The Will of Will (George)

 

George F. Will demonstrating irony without self-awareness.

There is no better teacher, if you approach teachers with a critical eye, than George F. Will. Follow his wanderings, question his assumptions, and cut through his erudite, but ever regretful lamentations on the American condition. Will celebrates in quiet tones, and drones on, grief-stricken, about the frenzy overtaking our world in what appears to be well-reasoned tomes (calm, dull, professorial lecture rants?).

As he grows older, they become less and less a philosophy, and more a journey in new age discovery attracted to the latest bright and shiny object (or revelation). Crows flock to tin foil. But, Will is different. He is an Edgar Allen Poe style raven, or more precisely the poem, The Raven – elegiac. When he puts pen to paper or key to screen, his words flow with excerpts taken from great thinkers and ideas laid down centuries ago, all spattered with mourn. Will was born too late, too soon, or in the wrong place … or more than likely with the wrong contemporaries. He would probably say his observations are predicated on immutable truths, but if that were true, one would expect a longer life expectancy to the conclusions he draws. His ideas have the half-life of a US Army issue MRE (about five years). And like an MRE, after a few days of this diet, it doesn’t sit well on the stomach. Filling, not fulfilling.

However, Will’s wonderment and fascination with the world around him, and himself, makes for great instruction on the importance of endurance. Or, should we now call it sustainability? His credentials and brilliant writing though compelling, lack the integrity he so desperately projects with his classical rhetoric. One almost gets the feeling Will is a bit of a scold. You know, a “do-as-I-say, not-as-I-do” lefty academic caught in what may have been a past philosophical conversion or career choice that now entraps him in a vocation, Conservative. He seems to feel contrition about this as he keeps writing and rewriting the rules of Conservatism, what it means to be a Conservative, what Conservatives should be, what Conservatives should think. Try as he may, he is crying out for acceptance and adjusting his interpretation until the rest of us see his light.

While Will shares many of William F. Buckley’s skills of lofty elocution and writing, he lacks Buckley’s tempered-steel logic. Buckley rarely flipped. Will flips every few years or so. George F. Will’s contemporary, Charles Krauthammer, was less dramatic, more circumventing, clever, and yet, more consistent. As Will ages, he is becoming captured by his medium, mainstream media. He is following the path of David Brooks, sometimes brilliant, sometimes useful – but never for long. What this all means is if you follow George Will to his logical conclusion, you may soon find yourself alone. He is resolute, until he isn’t.

Which brings us to the topic of another political observer, Marianne Williamson. Williamson is a presidential candidate after having made a good living in the guru, self-improvement industry. Paul Mirengoff took the time to capture this new Rasputin/Billy Sunday/Joel Osteen variant and her groovy zeitgeist in his post on Powerline, Statecraft as Soulcraft. Like Will, Williamson’s solutions feel good because they ignore the obvious and most critical consequences.
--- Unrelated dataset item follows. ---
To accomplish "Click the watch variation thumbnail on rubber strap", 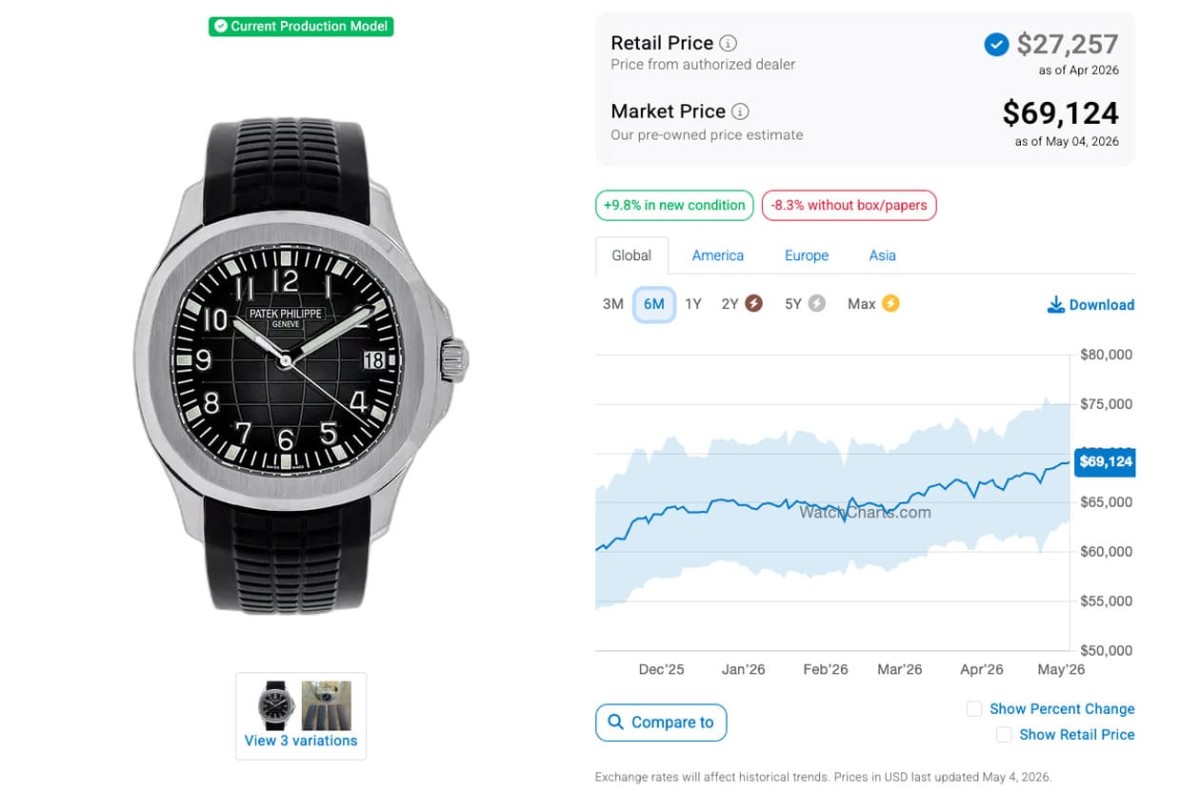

To make his point, Mirengoff drew a comparison with George Will’s screed, “Statecraft as Soulcraft” (published in 1984 by, … ‘Written in Sand Publishers?’). This book called for government to promote the sociology of virtue. Apparently, Conservative Will feels the state needs to supplant or supplement the individual, family, and church, or perhaps he was unaware modern public schools were already being turned into Progressive indoctrination camps for a century or more (see, John Dewey). In the book, Will criticized the Founders for failing to grasp the need for a government bureau or board of ethics. Indeed, perhaps Conservative Will was thinking about past successes in state-sponsored ethics (e.g., efficiency of Il Duce, obedience to Emperor, love of Mao, or another of their contemporaries who built his personal power upon state-sponsored ethic). Nothing like a government to discern, instruct, and compel personal ethics. Achtung!

But here is the gem in bold print that appears in Mirengoff’s piece. This captures Will’s later reversal of his book’s hypothesis, because in 1984 he apparently held a less jaundiced view of government rather than an enduring philosophy reflecting that of the Founders. Call it a belated realization (great awakening?):

Will has since changed his mind (since publishing Statecraft as Soulcraft). He told Peter Wehner, that he now has a jaundiced view of government, and hence of assigning it the role of crafting souls. In addition, he now recognizes that the freedoms enshrined by the Founders are good for the soul. Our economic system, for example, doesn’t just make us better off. It makes us better by enforcing such virtues as thrift, industriousness, and the deferral of gratification.

The idea of statecraft as soulcraft never caught on with conservatives. It is fundamentally at odds with conservatism. It’s the modern left that wants the government to hector, or coerce, us into improving our souls. Indeed, the totalitarian left has long talked about creating a “new man”, more virtuous than actual men, and about overcoming “false consciousness.”

One might write the negative of the sentence in bold print above as “idle hands are the devil’s workshop.”

No one hated idle hands, or underemployed hands, more than Adam Smith. Adam Smith is viewed as the father of modern capitalism and trade theory or comparative advantage – the “economic system” referred to in the quote. However, Smith was more a social psychologist than economist or political theoretician. Smith wrote as much or more on religion, compassion, and morals, as he did about wealth. It should surprise no one that Smith was well-read by American leadership, who looked around and saw their lives as proof of Smith’s ideas (Wealth of Nations was published in 1776).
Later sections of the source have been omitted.